I don't understand the obsession with prefab homes. Constructing homes is a well-understood, mostly solved problem. The cost of housing is not high because homes are difficult or expensive to build, it's because the land underneath the house in desirable areas is expensive, and various regulations make it difficult to build high density housing. No amount of streamlining the construction process is going to change that.
We're just going now through the process of building a new house. Land is around 10% of the overall budget (and this is a really sought after area in CA).
We did a lot of research and we were initially thinking of prefab for our home, but we finally decided to go for full custom design. In the end, prefab can really make some costs more predictable, at the cost of some flexibility in the design. Cost-wise, it was almost the same (for our case) but construction would've been faster and more probably more controlled in terms of budget.
My experience is 40%+ in high demand areas. Even in a low demand area, land cost is expected to be 20%+, and this was pre Covid. I imagine it’s much higher now.
You'd have to design it in, but all your components would be preplanned or standardised. You'd know before hand where all the piping and cabling went. Maybe the walls could even be finished in the factory and you just have to attach them together. You could even have standard ways to connect built in storage and kitchens.
In custom houses they actually can and often do pre-plan those things. In practice though plumbers know what they are doing without needing to look at the prints and it isn't important enough to make the plumbers put the pipes where the plan puts them. The architect knows this and rarely puts enough effort into those parts of the plan to get them perfect, just enough to be sure that where space is tight everything can fit.

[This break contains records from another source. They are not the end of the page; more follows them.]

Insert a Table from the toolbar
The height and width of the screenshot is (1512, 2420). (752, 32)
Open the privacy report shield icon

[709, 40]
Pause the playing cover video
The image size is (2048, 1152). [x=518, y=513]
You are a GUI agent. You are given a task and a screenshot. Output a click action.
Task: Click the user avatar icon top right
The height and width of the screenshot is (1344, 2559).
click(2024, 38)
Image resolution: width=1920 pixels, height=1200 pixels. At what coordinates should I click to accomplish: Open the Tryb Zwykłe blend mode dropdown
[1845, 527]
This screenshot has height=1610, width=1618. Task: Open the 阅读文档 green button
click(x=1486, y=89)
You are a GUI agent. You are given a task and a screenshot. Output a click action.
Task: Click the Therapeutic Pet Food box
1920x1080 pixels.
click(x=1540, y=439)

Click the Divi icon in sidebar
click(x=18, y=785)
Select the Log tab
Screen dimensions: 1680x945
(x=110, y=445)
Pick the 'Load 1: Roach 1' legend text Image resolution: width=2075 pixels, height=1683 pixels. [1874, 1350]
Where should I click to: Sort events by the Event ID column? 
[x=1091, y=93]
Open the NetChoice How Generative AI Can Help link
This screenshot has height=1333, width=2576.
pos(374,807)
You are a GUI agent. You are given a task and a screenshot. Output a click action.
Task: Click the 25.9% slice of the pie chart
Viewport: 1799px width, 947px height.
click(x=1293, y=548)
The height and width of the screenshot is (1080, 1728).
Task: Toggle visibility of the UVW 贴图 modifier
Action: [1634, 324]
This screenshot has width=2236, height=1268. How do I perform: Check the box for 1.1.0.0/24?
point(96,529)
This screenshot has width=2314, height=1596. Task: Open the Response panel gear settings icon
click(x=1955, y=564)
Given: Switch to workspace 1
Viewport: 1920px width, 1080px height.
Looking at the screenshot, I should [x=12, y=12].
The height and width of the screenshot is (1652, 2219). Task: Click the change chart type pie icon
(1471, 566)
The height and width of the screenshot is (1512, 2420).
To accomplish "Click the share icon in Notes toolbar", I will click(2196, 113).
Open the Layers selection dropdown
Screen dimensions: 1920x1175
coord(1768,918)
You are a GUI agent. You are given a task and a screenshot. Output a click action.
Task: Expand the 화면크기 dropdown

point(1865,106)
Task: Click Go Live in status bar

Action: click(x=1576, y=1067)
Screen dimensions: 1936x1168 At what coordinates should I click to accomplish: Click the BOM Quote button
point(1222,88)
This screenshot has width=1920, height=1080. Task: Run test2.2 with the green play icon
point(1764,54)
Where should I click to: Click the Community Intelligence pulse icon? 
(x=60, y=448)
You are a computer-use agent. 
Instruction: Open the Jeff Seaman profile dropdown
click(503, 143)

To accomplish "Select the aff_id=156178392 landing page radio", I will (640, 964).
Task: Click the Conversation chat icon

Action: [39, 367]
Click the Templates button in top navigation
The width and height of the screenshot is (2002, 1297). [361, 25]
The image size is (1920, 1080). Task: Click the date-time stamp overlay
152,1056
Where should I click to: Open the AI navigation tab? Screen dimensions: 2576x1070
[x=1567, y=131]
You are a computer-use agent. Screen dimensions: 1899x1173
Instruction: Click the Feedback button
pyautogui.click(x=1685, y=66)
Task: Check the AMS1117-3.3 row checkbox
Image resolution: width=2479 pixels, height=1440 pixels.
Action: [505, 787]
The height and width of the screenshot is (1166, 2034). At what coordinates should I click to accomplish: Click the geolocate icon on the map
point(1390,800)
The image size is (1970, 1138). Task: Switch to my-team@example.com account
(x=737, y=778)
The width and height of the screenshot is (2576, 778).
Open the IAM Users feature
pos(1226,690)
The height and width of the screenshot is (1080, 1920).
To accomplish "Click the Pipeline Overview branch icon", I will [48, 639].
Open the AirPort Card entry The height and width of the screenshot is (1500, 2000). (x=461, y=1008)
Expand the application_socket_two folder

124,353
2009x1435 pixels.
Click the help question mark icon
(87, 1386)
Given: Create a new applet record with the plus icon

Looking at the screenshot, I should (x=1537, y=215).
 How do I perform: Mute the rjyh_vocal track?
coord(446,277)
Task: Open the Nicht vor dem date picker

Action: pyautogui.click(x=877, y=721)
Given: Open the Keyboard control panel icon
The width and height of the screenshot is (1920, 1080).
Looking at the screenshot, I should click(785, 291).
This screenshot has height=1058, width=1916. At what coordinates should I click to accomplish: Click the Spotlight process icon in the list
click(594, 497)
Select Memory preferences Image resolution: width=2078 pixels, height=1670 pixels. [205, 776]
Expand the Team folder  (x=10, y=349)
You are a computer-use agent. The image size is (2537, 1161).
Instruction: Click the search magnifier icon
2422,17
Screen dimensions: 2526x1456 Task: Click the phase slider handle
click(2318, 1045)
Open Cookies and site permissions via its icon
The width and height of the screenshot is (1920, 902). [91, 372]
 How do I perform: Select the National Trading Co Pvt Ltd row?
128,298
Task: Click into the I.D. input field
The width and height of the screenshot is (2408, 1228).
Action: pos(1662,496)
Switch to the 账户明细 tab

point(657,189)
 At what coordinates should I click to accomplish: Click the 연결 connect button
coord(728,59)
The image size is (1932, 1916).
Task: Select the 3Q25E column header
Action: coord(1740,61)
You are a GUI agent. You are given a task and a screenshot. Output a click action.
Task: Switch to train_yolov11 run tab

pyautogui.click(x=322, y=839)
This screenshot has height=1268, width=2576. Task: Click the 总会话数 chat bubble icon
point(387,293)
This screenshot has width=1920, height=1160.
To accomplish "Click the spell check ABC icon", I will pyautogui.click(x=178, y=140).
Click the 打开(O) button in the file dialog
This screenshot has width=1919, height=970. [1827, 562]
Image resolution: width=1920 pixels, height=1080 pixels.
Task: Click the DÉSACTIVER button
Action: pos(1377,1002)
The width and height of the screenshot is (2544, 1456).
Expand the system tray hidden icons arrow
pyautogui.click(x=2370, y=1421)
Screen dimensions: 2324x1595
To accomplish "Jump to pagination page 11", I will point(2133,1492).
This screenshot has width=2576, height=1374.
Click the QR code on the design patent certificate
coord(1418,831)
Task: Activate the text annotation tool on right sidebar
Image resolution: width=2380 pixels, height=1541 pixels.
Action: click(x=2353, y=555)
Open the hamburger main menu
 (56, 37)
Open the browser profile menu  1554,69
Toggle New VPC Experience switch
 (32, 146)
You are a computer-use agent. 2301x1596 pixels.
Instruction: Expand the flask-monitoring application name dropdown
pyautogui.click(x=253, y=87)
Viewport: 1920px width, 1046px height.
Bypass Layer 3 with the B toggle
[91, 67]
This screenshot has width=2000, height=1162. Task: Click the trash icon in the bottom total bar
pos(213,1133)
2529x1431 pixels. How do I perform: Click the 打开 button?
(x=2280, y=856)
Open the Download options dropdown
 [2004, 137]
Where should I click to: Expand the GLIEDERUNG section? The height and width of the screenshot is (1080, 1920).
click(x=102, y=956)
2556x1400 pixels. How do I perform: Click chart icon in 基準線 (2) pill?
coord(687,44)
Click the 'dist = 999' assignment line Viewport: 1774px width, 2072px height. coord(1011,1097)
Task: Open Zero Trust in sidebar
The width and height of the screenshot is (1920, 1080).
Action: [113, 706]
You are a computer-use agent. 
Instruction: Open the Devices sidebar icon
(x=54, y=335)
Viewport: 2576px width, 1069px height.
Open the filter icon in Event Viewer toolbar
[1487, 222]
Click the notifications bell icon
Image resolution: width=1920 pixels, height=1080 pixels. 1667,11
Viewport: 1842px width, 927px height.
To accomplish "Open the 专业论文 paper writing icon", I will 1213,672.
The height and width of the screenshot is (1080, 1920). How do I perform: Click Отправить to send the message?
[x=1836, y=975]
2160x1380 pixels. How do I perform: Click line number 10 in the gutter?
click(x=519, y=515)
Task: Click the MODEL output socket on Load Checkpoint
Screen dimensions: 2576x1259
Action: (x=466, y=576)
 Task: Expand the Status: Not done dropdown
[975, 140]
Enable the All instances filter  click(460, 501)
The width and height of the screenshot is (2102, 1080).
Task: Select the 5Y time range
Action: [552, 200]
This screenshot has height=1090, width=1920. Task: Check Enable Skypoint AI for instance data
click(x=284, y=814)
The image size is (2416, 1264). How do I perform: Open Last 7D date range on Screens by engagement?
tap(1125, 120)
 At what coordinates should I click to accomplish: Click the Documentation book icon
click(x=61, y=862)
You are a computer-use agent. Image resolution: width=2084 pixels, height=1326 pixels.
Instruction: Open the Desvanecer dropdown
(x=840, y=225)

No plan is perfect the first time. For pre-fab you do a few prototypes and find out and fix what doesn't work, then make the jigs so everything works. For custom work the trademen are smart enough to get it working without extensive pre-planning.
The above only applies to small scale single family houses. As you get into larger buildings: correct planning becomes very important. Eventually things must planed correctly in the design phase or the whole will not work.
If you are willing to pay for it you can get a custom home site built in a week. It typically isn't done this way because you pay experienced people to stand around waiting for things to be ready for them to work. It is much more cost effective to schedule the plumbers for one day and the heating guys the next, then the electricians, even though each only needs about 4 hours, since it gives each plenty of slack time to recover if something takes longer than planed. Technically they can work at the same time, but plumbers go first in practice because drain pipes must go downhill, and it easier for electric to go around everything in the way than to route plumbing or heating around wires. Just in this factor we have spent a couple weeks for things that could be done in a few hours.
Sometimes. The bank generally will need most of the construction time for their paperwork. Most people need to sell an existing house and that too takes time. So for the most part everyone is setup for the time it takes to build normally .
Until you get to site and things don’t quite fit, then the installer bodges it or you wait 3 weeks for the factory to make a new bit. Making stuff on site isn’t as subject to disasters.
Driving costs down is only good if quality isn't compromised too much. In Japan they can compromise quality to the point where they don't expect things to last more than 20 year. In most of the rest of the world people expect a house to last several lifetimes.
What is acceptable is an important question. I've been in houses from 100 years ago, most had significant remodels that clearly did things not anticipated originally and so it is obvious to a knowing eye where the different parts are. On the other hand, construction is expensive and the throw away culture seems wrong too. I'll let you decide where the trade off should be made.
Serious question, but what is a prefab home in the US made of? Here in Germany i think Ytong / aerated concrete would be a good choice, since it is a very good isolator already and you can get a pretty good subsidy if you build your house to a certain standard of energy efficiency. Ytong makes that pretty easy to accomplish. Here is a site in German with all of their houses: https://www.ytong-bausatzhaus.de/haeuser/
Here is a developer of prefab houses showing their plus energy house (meaning it produces more energy than it requires to live in): https://www.hanse-haus.de/en/prefabricated-houses/energy-eff... - these are not made out of aerated concrete though, they use timber panels.
They don't give (at least not that I can find) any specs to how they achieve that efficiency. 20 years ago I looked that up (for a different manufacture) and their vaunted passive house didn't meet the minimum insulation codes for where I lived in the US. The climate in Germany is a lot kinder than US's midwest, and so it probably was passive there.